While comics were published in America as early as the mid-1800s, American comic books in the format we’re more familiar with today were born during the 1930s and surged in popularity in the 1940s. Citing the Comic Book Encyclopedia, Wikipedia says Dell published the first comic book mass-distributed on American newsstands in 1933, when pulp magazines were still at the height of their popularity. By the 1950s, Dell had become the most successful comic publisher in America. They were also one of the earliest competitors of Pocket Books in the new mass market paperback arena. Up through the 1960s, Dell partnered with Western Publishing to print comics featuring properties they were licensed to use. These included Walt Disney characters and, as their name implies, a lot of cowboy western titles including The Lone Ranger.

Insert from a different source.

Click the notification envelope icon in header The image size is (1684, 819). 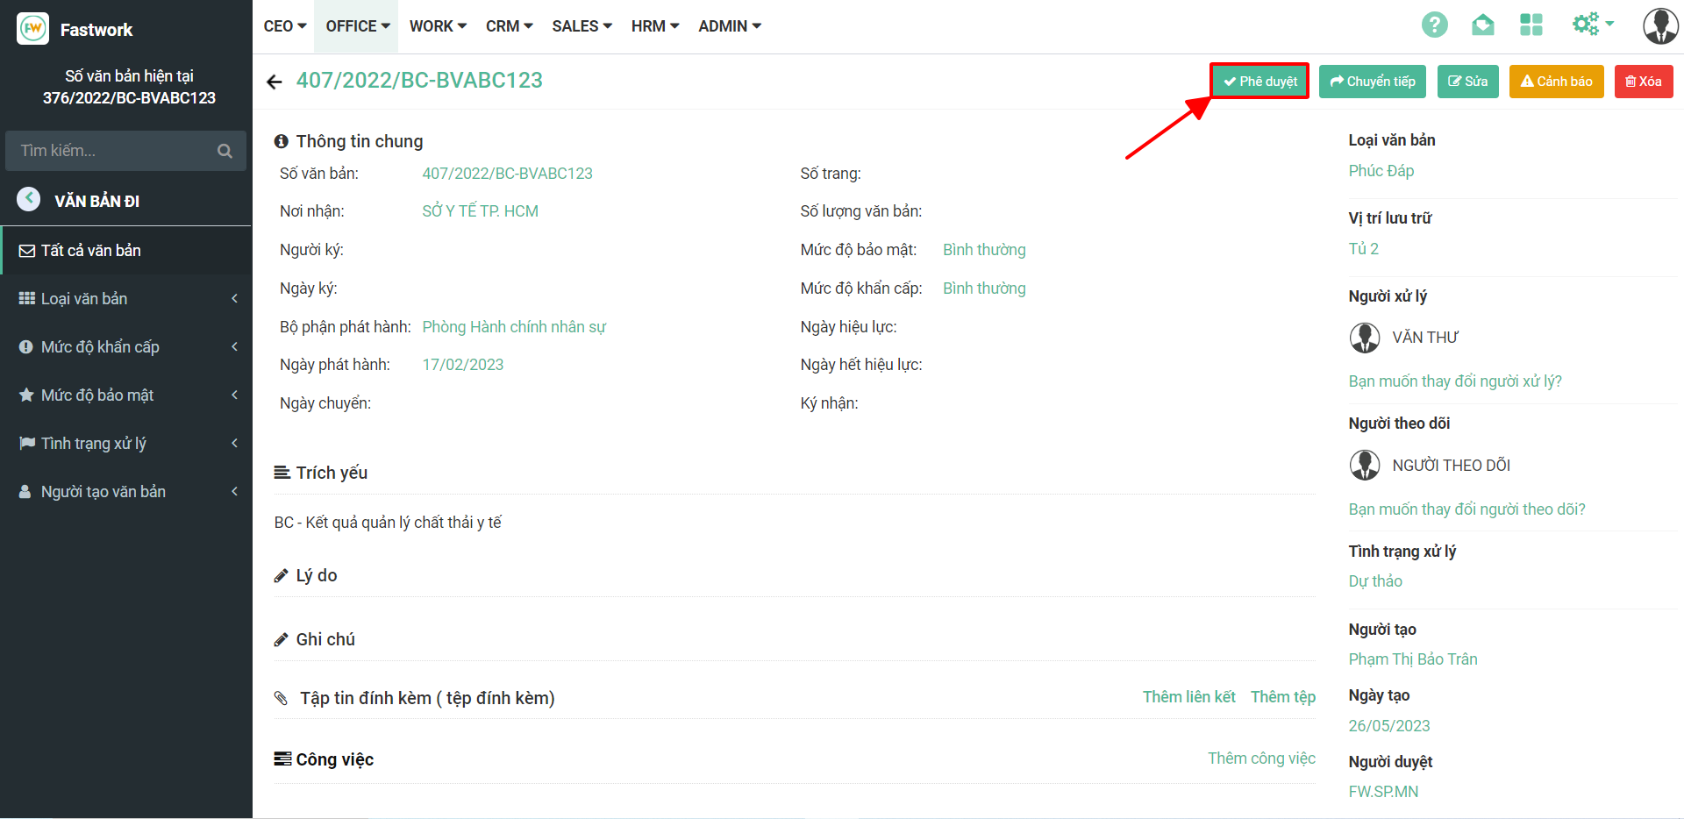pos(1482,25)
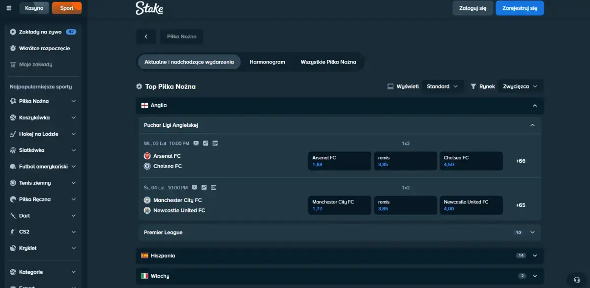The image size is (590, 288).
Task: Switch to Sport mode
Action: pos(67,8)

Dell published The Outer Limits near the tail-end of the Silver Age as a companion to the television show. Some issues featured adaptations of episodes, but others featured original stories that followed the tradition of its TV progenitor, frequently with a twist or surprise ending akin to another popular television show of the era, The Twilight Zone, “but with a harder science-fiction edge” as noted by the folks at Atomic Avenue.
Eighteen issues of The Outer Limits were published by Dell between 1964 and 1969, all of them featuring art by Jack Sparling. I found the five issues scanned and featured here at an antique store in Paris, Texas, along with a stack of other interesting Dell titles published during the same era.